Pixel coordinate grounding data
[Start of Attachment]

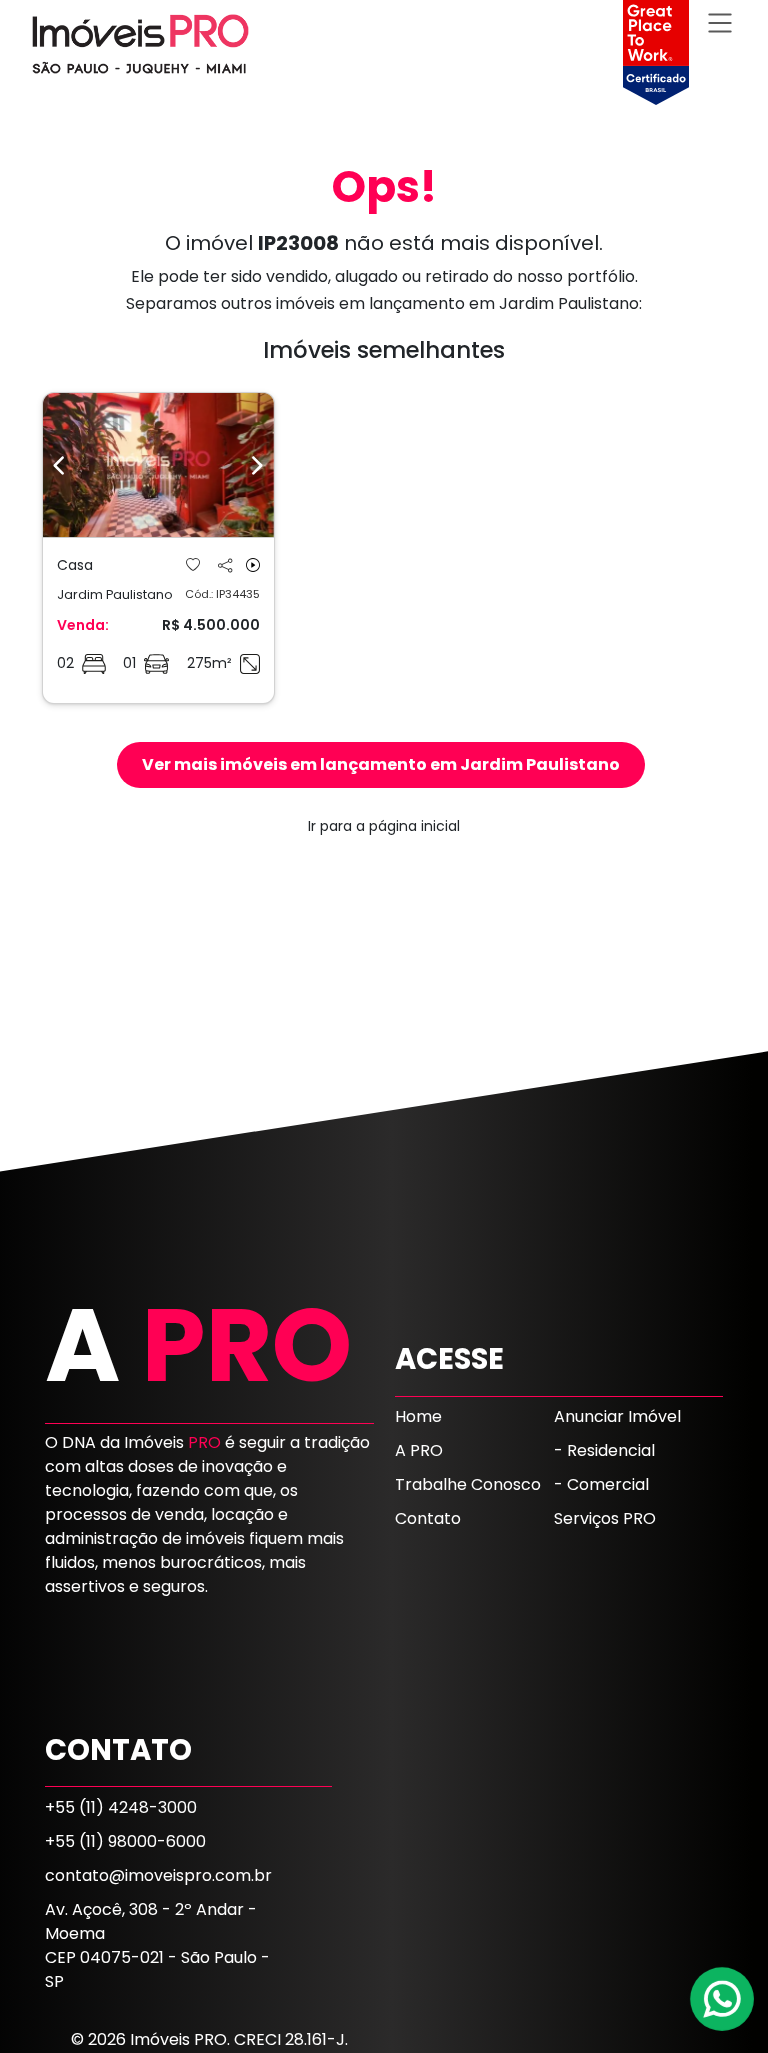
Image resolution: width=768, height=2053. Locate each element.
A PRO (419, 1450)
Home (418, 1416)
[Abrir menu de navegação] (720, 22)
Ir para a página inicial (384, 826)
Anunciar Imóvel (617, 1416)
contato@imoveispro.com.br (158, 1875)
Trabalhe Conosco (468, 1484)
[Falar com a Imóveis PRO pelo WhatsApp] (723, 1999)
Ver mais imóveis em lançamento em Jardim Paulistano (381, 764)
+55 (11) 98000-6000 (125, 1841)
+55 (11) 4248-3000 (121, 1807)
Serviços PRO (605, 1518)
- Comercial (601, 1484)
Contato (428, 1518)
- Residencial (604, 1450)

[End of Attachment]

#### Your task:
Copy the data character for character, but drop all pictures from the copy.

#### Response below:
Image resolution: width=768, height=2053. Locate each element.
A PRO (419, 1450)
Home (418, 1416)
[Abrir menu de navegação] (720, 22)
Ir para a página inicial (384, 826)
Anunciar Imóvel (617, 1416)
contato@imoveispro.com.br (158, 1875)
Trabalhe Conosco (468, 1484)
[Falar com a Imóveis PRO pelo WhatsApp] (723, 1999)
Ver mais imóveis em lançamento em Jardim Paulistano (381, 764)
+55 (11) 98000-6000 (125, 1841)
+55 (11) 4248-3000 (121, 1807)
Serviços PRO (605, 1518)
- Comercial (601, 1484)
Contato (428, 1518)
- Residencial (604, 1450)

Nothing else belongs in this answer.